The Triplets of Bellville (2003)

One of the things I appreciate most about hand-drawn animation is just how weird it can look. It’s much easier to draw impossible shapes in two dimensions than to craft them in three, which is why the grotesque, exaggerated character designs of Sylvain Chomet’s 2003 surrealist animated comedy simply couldn’t exist in a CG world. The movie’s one consistent style is a lack of consistency; one whirl through the trailer will reveal how many times this story of an old woman’s journey to save her cyclist son from the French mafia changes things up. (Chomet’s followup, The Illusionist, based on an unproduced screenplay from Jacques Tati, is equally remarkable.)

Persepolis (2007)

Live action superhero films have made big business out of translating comic book visions to the screen — odd, considering animation would allowed for the truest translation from one hand-drawn style into another. Take, for instance, this acclaimed adaptation of Marjane Satrapi’s graphic novel memoir about growing up in Iran and Austria before and after the Islamic Revolution. The film version wholly retains the original style while innovating creative ways to give every frame movement.

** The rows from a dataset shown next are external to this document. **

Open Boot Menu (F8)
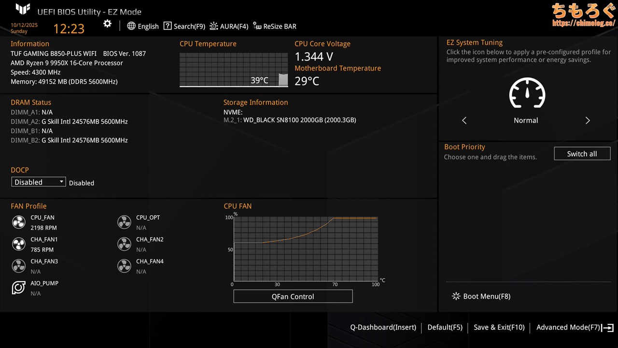618x348 pixels. click(481, 296)
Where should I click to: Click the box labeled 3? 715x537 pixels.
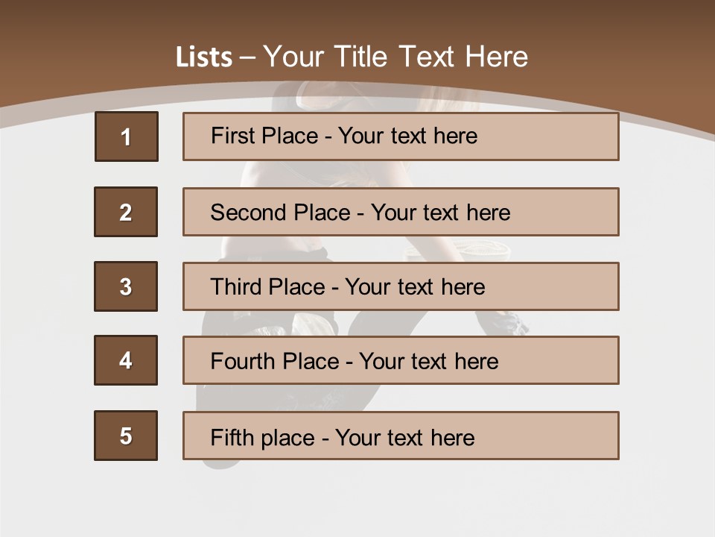pyautogui.click(x=126, y=286)
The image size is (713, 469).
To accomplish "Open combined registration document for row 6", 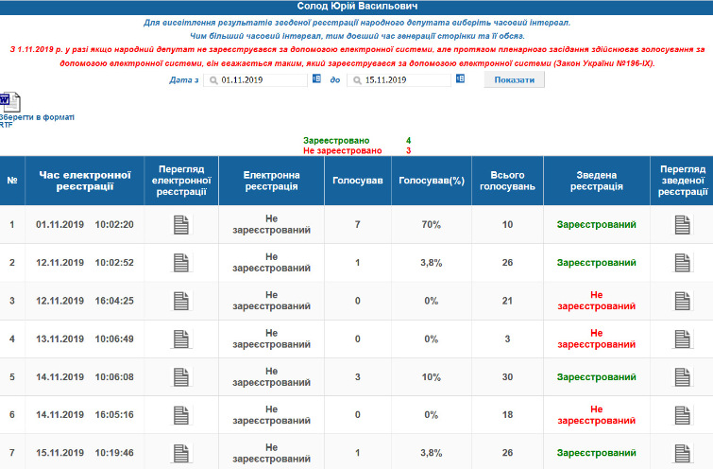I will click(x=682, y=414).
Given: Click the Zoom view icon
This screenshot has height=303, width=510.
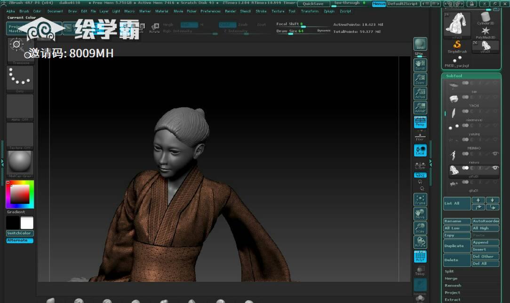Looking at the screenshot, I should tap(420, 79).
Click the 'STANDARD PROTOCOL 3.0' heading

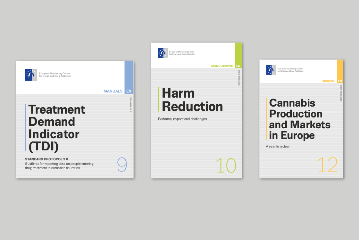point(46,159)
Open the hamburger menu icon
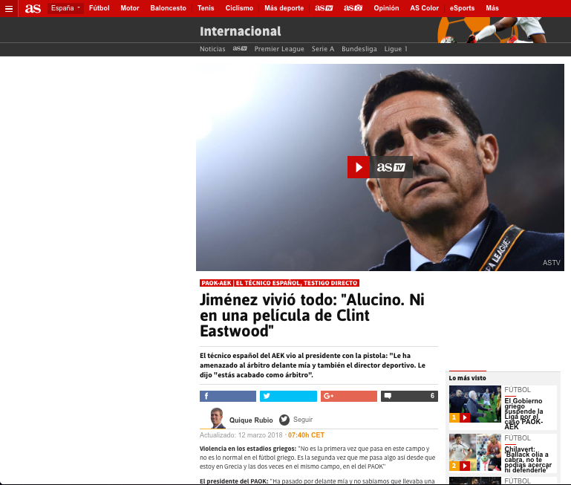 9,8
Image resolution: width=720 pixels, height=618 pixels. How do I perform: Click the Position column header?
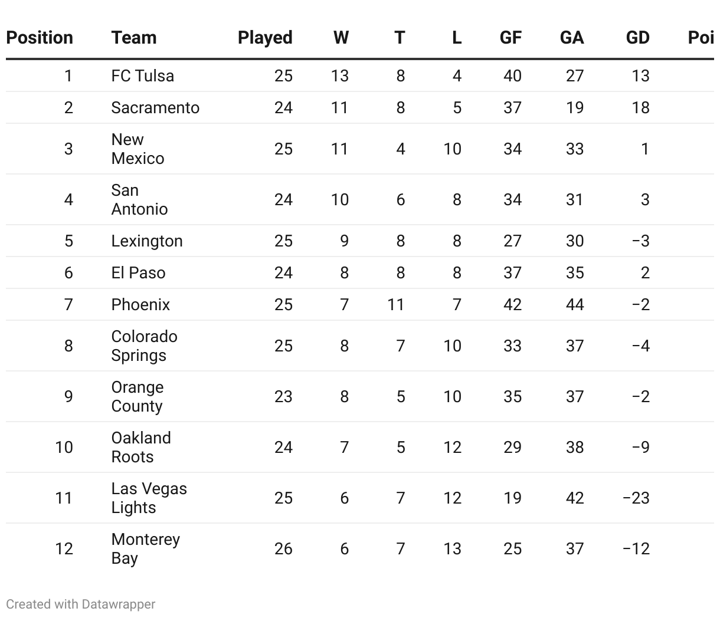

The Secret of Kells (2009)

Cartoon Saloon, the studio behind this 2009 hand-drawn marvel, has produced four stunning films to date, and is four-for-four for earning Best Animated Feature Oscar nominations (including this year’s contender, Wolfwalkers). I’d argue that none of them have won simply because of the modern prejudice against hand-drawn animation, because on a level of artistry, storytelling, and innovation, I’d place them ahead of the likes of Up or Big Hero 6. These are films that revel in their hand-drawn stylization, making no attempt to chase the pixel-perfect imagery of CG animation, and are the better for it.

World of Tomorrow (2015 – 2020)

Animation need not be complex to make an outsized impact, as one-man animation studio Don Hertzfeld has proven time and again. He hand-crafted his three most beloved works, the trilogy of short films known as World of Tomorrow, entirely on his own, the deceptively simplistic line drawings and hypnotic backgrounds perfectly complementing heady sci-fi-tinged stories about the nature of time and existence. A recent Kickstarter to fund future installments of the series raised more than $US450,000 ($580,680), proving that fans have found much to admire in these unassuming shorts.

your name. (2016)

There’s nothing about 2016 Japanese mega-blockbuster your name. that particularly calls out for animation (naturally, Hollywood is trying to remake it in live action), yet the Groundhog Day-esque story of two teenagers who swap bodies across time and space takes full advantage of what the medium can offer, creating both a picture-perfect recreation of modern Tokyo and gorgeous sci-fi visuals (which I won’t outline, lest I spoil some late-breaking plot developments).

Studio Ghibli (1986 – present)

If you’ve clicked through to this page of the slideshow, you’ve probably only grown more incensed that I’ve left off anything directed by Hayao Miyazaki, but that’s simply because I couldn’t pick just one. Across its entire catalogue, the films from Japan’s Studio Ghibli represent the best of the best in hand-drawn animation — films produced with the highest attention to detail and the most unified ethos of what animation can and should be used for, many of them pulled directly from the mind of arguably the greatest animation who has ever lived (Miyazaki, who has helmed the lion’s share of Ghibli features, hand-draws thousands of images for every movie he directs).

I’d suggest starting with Spirited Away, but then, it’s my personal favourite film of all time. You also can’t go wrong with My Neighbour Totoro, The Wind Rises, the ethereal The Tale of Princess Kaguya, directed by Ghibli co-founder Isao Takahata, or any other of more than a dozen classics — all of which are currently available on HBO Max.